Je vérifie une dernière fois que j’ai mes clés, mon portefeuille, puis j’attrape ma veste. Mon téléphone vibre au moment où je l’enfile. C’est Jenna. Bien sûr que c’est elle. Je m’attends presque à un torrent de questions, à une remarque sur le fait que je préfère sortir avec Océane plutôt que de venir la voir elle… mais non. Son message s’affiche, doux comme une caresse parfaitement dosée. "Ah… d’accord. Si tu es avec Océane, ça me rassure un peu. Profite, vous vous êtes pas vues depuis longtemps. Envoie-moi juste un petit message quand tu rentres, pour que je m’inquiète pas pour rien. Et si jamais ça ne va pas… tu viens ici. D’accord ?" Je reste un instant immobile, le téléphone dans la main. Jenna sait toujours comment dire les choses. Toujours au bon moment. Toujours avec cette douceur qui désarme. Une part de moi se détend en lisant ses mots, comme si elle m’accordait sa bénédiction. Une autre part, plus trouble, se demande pourquoi ça sonne si… parfait. Si maîtrisé. Je chasse cette pensée. C’est ma sœur. Ma jumelle. Elle veut juste être sûre que je vais bien. "Promis," murmuré-je en soufflant, avant de glisser le téléphone dans ma poche. Dans le silence du couloir, la fermeture automatique de ma porte résonne plus fort qu’elle ne devrait. Et alors que je descends les escaliers, une étrange sensation me suit : celle d’être observée, pas de près… mais de loin, comme si deux paires d’yeux attendaient chacune que je fasse un pas de plus dans leur direction.

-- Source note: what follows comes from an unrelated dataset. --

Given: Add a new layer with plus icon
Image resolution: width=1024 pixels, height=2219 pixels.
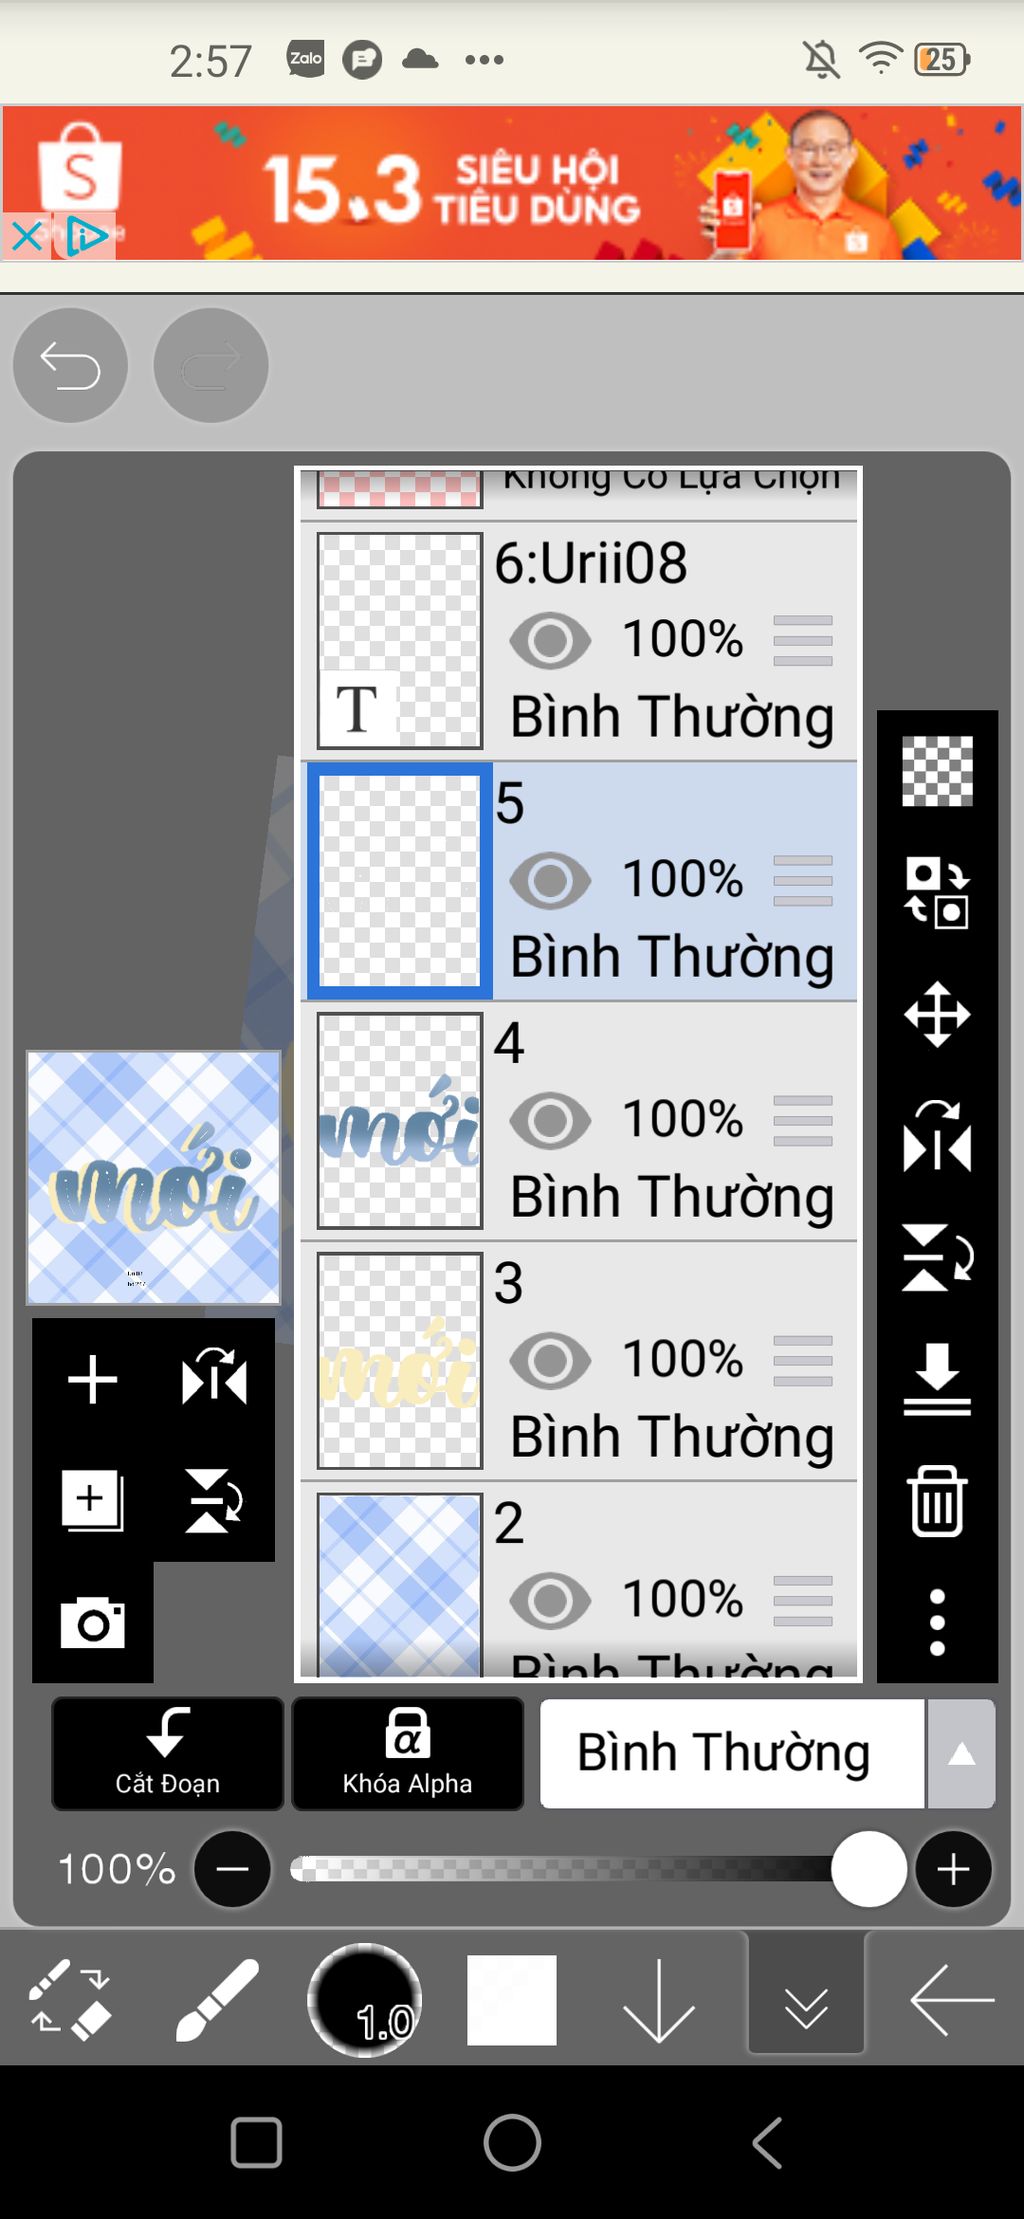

L’air nocturne me frappe au visage dès que je franchis la porte de l’immeuble. La fraîcheur me ramène brutalement à la réalité, me rappelant que je suis dehors, que je fais un choix, même minuscule. Je respire profondément, tente de calmer les battements affolés de mon cœur. Un verre avec Océane. Une heure. Peut-être que ça suffira. Je descends les trois marches du perron, mes pas résonnant faiblement sur la pierre encore humide. Quand je lève les yeux, une vitre du rez-de-chaussée accroche la lumière de la rue… et je vois un reflet derrière moi. Une silhouette immobile, floue, à peine dessinée. Je me retourne d’un geste sec. Le hall est vide. La vitre aussi. Juste un éclat de lumière et mon propre souffle qui se mêle à la nuit. Je reste figée quelques secondes, incapable de dire si j’ai imaginé ou non ce que je viens de voir. Puis je me force à avancer, les mains crispées au fond de mes poches, le cœur un peu trop haut dans la gorge. La rue semble normale. Vraiment normale. Mais alors que je m’éloigne, je sens distinctement quelque chose derrière moi. Pas une présence. Pas un bruit. Juste… l’impression que le compte à rebours vient de perdre une minute de plus.